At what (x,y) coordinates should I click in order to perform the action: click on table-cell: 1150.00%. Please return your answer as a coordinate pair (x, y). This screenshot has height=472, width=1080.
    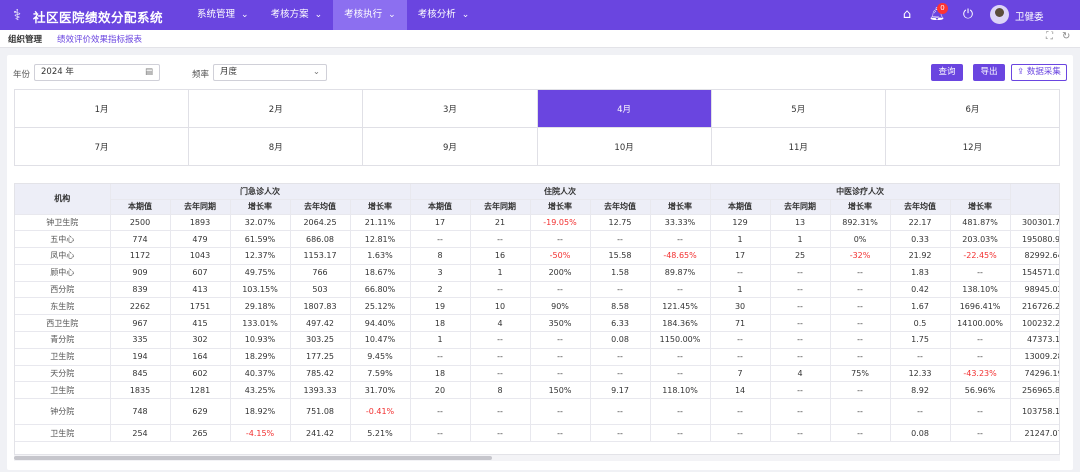
    Looking at the image, I should click on (680, 340).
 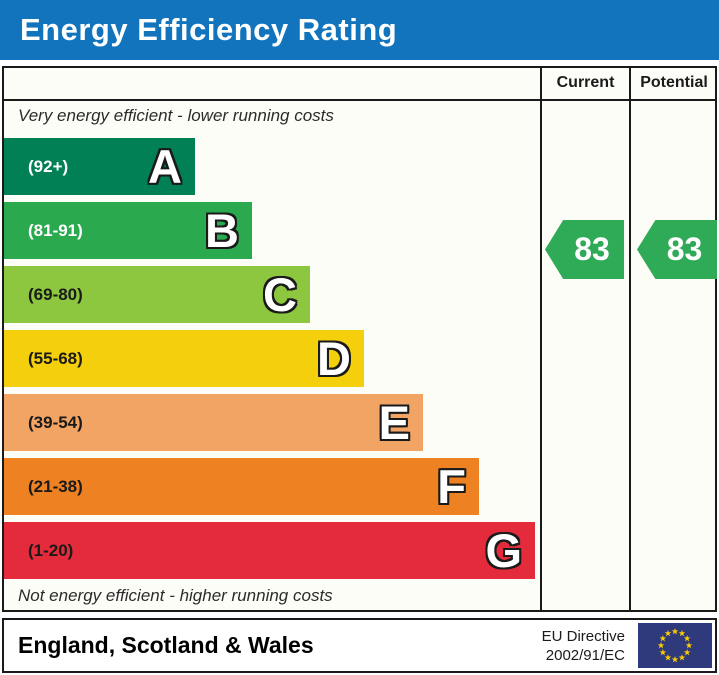 What do you see at coordinates (452, 486) in the screenshot?
I see `band-f-letter: F` at bounding box center [452, 486].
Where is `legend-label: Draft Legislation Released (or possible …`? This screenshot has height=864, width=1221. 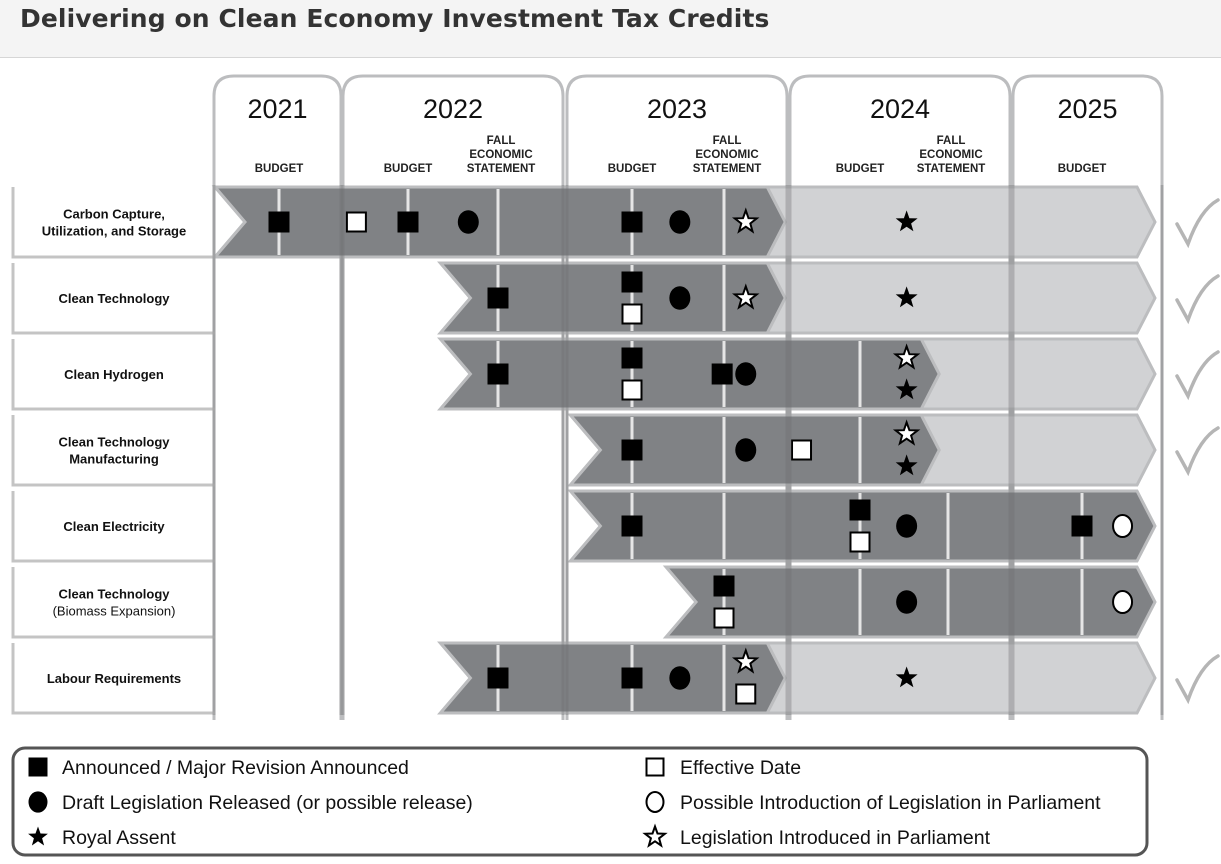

#### TASK STATEMENT:
Pull out every line above that contains the string "click", and write each one out in full. Case counts.

#### RESPONSE:
At what (x,y) coordinates should I click in order to perform the action: click on table-cell: 1150.00%. Please return your answer as a coordinate pair (x, y). This screenshot has height=472, width=1080.
    Looking at the image, I should click on (680, 340).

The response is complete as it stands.